---------- Отрывок из воспоминаний
Мои воспоминания (в 3-х томах) - Волконский Сергей. Страница 165

   Так проходили тягостные дни и тягостные ночи. Автомобили проезжали мимо. Но каждую ночь, от двух до четырех, горело электричество, под окном звучали солдатские голоса, и на постели сидел и смотрел, как будто тоже чего-то ждал, наш черный Таксик. Этот удивительный песик все треволнения проделал с обитательницами нашего дома. Он раз даже в чрезвычайке был, сопровождая свою хозяйку, и, придя в кабинет председателя, вскочил и сел на стул рядом с ним. Его взяли потом в Москву, но на станции Токаревке он вышел по своим надобностям и пропустил третий звонок. Он бежал за поездом...
--------------------
---------- Строки данных
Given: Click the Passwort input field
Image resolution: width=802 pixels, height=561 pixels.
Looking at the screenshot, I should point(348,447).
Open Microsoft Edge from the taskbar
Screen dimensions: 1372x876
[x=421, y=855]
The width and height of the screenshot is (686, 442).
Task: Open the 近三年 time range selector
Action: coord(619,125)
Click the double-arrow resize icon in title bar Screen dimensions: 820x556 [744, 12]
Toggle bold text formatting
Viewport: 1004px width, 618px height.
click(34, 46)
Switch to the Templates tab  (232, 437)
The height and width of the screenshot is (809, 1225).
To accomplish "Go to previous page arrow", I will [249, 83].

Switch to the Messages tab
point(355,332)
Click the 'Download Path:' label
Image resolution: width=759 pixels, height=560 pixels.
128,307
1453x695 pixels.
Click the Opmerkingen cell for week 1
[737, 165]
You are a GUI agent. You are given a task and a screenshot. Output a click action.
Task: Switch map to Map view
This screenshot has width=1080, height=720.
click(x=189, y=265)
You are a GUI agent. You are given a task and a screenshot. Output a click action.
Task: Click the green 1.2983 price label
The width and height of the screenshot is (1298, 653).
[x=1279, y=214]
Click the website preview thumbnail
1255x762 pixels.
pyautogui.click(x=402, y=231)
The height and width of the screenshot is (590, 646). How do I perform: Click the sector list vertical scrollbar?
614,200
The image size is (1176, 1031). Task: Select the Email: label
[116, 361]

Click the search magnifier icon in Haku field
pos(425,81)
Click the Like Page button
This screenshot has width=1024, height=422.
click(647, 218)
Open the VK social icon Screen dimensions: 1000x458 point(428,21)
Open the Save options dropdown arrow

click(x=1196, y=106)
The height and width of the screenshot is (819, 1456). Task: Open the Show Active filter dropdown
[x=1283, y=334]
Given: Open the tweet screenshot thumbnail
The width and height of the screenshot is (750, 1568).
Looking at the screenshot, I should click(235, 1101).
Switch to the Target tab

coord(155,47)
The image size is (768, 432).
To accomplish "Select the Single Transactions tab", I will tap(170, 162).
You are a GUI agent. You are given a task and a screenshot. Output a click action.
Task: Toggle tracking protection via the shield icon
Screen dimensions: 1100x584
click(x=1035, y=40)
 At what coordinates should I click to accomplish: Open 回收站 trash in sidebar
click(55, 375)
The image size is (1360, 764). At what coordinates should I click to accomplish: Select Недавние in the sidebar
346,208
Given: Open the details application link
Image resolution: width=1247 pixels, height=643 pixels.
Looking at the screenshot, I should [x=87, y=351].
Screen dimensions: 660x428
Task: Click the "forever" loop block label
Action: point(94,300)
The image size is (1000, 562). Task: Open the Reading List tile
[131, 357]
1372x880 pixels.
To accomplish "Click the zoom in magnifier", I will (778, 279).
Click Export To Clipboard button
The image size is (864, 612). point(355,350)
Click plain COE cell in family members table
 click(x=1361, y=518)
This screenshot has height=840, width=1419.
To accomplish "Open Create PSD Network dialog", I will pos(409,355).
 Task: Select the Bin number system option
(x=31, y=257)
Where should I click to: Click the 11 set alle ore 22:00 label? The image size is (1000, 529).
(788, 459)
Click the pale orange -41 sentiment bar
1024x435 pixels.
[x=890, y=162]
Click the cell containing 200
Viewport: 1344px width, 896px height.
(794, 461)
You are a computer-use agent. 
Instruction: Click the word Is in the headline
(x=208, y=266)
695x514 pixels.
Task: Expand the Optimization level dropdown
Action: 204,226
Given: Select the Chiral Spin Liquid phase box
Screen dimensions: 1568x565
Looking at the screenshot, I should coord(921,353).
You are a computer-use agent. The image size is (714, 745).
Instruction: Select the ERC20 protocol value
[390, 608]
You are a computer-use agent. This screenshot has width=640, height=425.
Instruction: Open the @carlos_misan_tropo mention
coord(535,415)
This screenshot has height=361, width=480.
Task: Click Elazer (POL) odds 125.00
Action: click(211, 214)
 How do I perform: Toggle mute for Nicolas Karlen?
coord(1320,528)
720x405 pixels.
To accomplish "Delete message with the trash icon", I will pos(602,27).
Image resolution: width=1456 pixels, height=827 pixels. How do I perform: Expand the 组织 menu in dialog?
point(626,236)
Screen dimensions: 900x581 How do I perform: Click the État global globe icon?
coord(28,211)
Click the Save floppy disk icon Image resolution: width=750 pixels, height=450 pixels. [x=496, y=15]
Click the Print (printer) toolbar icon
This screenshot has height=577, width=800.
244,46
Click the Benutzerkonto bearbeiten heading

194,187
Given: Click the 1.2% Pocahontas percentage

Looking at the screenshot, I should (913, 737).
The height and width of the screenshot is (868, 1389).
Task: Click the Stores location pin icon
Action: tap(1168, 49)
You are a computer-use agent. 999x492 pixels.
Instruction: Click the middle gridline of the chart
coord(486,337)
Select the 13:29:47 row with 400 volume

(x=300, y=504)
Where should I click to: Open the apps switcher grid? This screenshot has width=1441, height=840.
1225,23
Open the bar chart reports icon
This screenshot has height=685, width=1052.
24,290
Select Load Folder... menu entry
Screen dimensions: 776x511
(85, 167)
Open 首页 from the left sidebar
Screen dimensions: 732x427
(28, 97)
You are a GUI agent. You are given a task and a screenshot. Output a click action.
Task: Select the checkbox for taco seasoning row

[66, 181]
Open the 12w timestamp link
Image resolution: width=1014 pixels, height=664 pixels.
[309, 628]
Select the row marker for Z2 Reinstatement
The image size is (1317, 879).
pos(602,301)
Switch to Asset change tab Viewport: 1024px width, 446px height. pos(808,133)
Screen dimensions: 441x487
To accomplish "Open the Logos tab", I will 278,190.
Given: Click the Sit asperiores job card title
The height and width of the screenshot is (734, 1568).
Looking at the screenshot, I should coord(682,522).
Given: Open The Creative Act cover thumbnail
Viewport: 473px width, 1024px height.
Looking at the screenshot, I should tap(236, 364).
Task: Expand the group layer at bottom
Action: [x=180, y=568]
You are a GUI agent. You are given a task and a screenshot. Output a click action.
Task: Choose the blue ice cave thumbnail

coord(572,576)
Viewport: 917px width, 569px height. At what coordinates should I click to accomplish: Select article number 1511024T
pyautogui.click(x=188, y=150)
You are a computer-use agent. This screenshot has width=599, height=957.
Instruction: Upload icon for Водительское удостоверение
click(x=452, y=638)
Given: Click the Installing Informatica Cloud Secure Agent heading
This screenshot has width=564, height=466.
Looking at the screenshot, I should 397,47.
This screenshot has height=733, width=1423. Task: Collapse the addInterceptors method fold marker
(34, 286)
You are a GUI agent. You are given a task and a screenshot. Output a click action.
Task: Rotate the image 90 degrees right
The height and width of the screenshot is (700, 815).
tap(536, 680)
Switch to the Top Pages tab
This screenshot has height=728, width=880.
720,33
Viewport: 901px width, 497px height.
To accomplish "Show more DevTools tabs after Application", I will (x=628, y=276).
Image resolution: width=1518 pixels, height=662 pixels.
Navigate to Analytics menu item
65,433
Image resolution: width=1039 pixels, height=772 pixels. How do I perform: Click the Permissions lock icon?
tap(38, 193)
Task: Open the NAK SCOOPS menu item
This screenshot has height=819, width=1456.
--------------------
» Задания
1. Перепишите из отрывка воспоминаний всё, от слов «Мои воспоминания (в» вплоть до слов «бежал за поездом...».
2. Ответьте на вопросы по отрывку из воспоминаний.
(a) В какие часы каждую ночь горело электричество?
(b) Куда однажды попал песик, сопровождая свою хозяйку?
(c) На какой станции песик вышел из поезда?

» Ответы
1.
Мои воспоминания (в 3-х томах) - Волконский Сергей. Страница 165

   Так проходили тягостные дни и тягостные ночи. Автомобили проезжали мимо. Но каждую ночь, от двух до четырех, горело электричество, под окном звучали солдатские голоса, и на постели сидел и смотрел, как будто тоже чего-то ждал, наш черный Таксик. Этот удивительный песик все треволнения проделал с обитательницами нашего дома. Он раз даже в чрезвычайке был, сопровождая свою хозяйку, и, придя в кабинет председателя, вскочил и сел на стул рядом с ним. Его взяли потом в Москву, но на станции Токаревке он вышел по своим надобностям и пропустил третий звонок. Он бежал за поездом...

2.
(a) От двух до четырех.
(b) В чрезвычайку.
(c) На станции Токаревке.